WHAT TO PRODUCE –
For this exercise, transcribe the records below without changing a word.
═════ AVAILABLE RECORDS
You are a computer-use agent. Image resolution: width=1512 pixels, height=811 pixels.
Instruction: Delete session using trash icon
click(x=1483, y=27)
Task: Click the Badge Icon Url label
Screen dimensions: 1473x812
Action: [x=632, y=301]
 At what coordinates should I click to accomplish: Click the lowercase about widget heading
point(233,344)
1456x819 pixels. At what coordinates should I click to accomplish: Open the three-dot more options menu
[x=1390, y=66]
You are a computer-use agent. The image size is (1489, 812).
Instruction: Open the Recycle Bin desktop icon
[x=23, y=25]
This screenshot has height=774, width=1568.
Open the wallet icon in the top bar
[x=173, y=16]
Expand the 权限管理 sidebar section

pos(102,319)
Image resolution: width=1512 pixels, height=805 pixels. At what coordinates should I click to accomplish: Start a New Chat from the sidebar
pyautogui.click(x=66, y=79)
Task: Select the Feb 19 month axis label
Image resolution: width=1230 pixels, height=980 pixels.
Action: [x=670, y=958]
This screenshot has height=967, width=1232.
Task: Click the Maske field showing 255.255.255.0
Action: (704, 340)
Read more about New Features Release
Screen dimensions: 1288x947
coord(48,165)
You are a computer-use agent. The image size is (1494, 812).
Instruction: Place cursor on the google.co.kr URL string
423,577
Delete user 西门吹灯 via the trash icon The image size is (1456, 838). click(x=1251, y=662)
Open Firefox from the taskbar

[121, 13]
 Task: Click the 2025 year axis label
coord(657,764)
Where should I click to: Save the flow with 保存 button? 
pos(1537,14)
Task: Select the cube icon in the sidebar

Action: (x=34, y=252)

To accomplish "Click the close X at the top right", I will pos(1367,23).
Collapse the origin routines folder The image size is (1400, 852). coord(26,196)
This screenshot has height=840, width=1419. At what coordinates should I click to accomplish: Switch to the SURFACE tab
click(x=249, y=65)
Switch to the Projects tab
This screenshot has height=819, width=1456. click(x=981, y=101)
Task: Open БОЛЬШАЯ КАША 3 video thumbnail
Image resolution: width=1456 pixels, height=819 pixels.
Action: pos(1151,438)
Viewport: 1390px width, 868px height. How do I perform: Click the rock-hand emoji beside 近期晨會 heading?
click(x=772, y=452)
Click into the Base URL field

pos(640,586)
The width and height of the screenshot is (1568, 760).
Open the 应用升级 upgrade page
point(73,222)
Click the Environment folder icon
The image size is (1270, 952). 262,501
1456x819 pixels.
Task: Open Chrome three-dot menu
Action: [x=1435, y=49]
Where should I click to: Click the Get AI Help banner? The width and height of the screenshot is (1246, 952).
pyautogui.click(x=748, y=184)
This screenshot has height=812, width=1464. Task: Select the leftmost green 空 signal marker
══════════
RESPONSE –
You are a computer-use agent. Image resolution: width=1512 pixels, height=811 pixels.
Instruction: Delete session using trash icon
click(x=1483, y=27)
Task: Click the Badge Icon Url label
Screen dimensions: 1473x812
Action: [x=632, y=301]
 At what coordinates should I click to accomplish: Click the lowercase about widget heading
point(233,344)
1456x819 pixels. At what coordinates should I click to accomplish: Open the three-dot more options menu
[x=1390, y=66]
You are a computer-use agent. The image size is (1489, 812).
Instruction: Open the Recycle Bin desktop icon
[x=23, y=25]
This screenshot has height=774, width=1568.
Open the wallet icon in the top bar
[x=173, y=16]
Expand the 权限管理 sidebar section

pos(102,319)
Image resolution: width=1512 pixels, height=805 pixels. At what coordinates should I click to accomplish: Start a New Chat from the sidebar
pyautogui.click(x=66, y=79)
Task: Select the Feb 19 month axis label
Image resolution: width=1230 pixels, height=980 pixels.
Action: [x=670, y=958]
This screenshot has height=967, width=1232.
Task: Click the Maske field showing 255.255.255.0
Action: (704, 340)
Read more about New Features Release
Screen dimensions: 1288x947
coord(48,165)
You are a computer-use agent. The image size is (1494, 812).
Instruction: Place cursor on the google.co.kr URL string
423,577
Delete user 西门吹灯 via the trash icon The image size is (1456, 838). click(x=1251, y=662)
Open Firefox from the taskbar

[121, 13]
 Task: Click the 2025 year axis label
coord(657,764)
Where should I click to: Save the flow with 保存 button? 
pos(1537,14)
Task: Select the cube icon in the sidebar

Action: (x=34, y=252)

To accomplish "Click the close X at the top right", I will pos(1367,23).
Collapse the origin routines folder The image size is (1400, 852). coord(26,196)
This screenshot has height=840, width=1419. At what coordinates should I click to accomplish: Switch to the SURFACE tab
click(x=249, y=65)
Switch to the Projects tab
This screenshot has height=819, width=1456. click(x=981, y=101)
Task: Open БОЛЬШАЯ КАША 3 video thumbnail
Image resolution: width=1456 pixels, height=819 pixels.
Action: pos(1151,438)
Viewport: 1390px width, 868px height. How do I perform: Click the rock-hand emoji beside 近期晨會 heading?
click(x=772, y=452)
Click into the Base URL field

pos(640,586)
The width and height of the screenshot is (1568, 760).
Open the 应用升级 upgrade page
point(73,222)
Click the Environment folder icon
The image size is (1270, 952). 262,501
1456x819 pixels.
Task: Open Chrome three-dot menu
Action: [x=1435, y=49]
Where should I click to: Click the Get AI Help banner? The width and height of the screenshot is (1246, 952).
pyautogui.click(x=748, y=184)
This screenshot has height=812, width=1464. Task: Select the leftmost green 空 signal marker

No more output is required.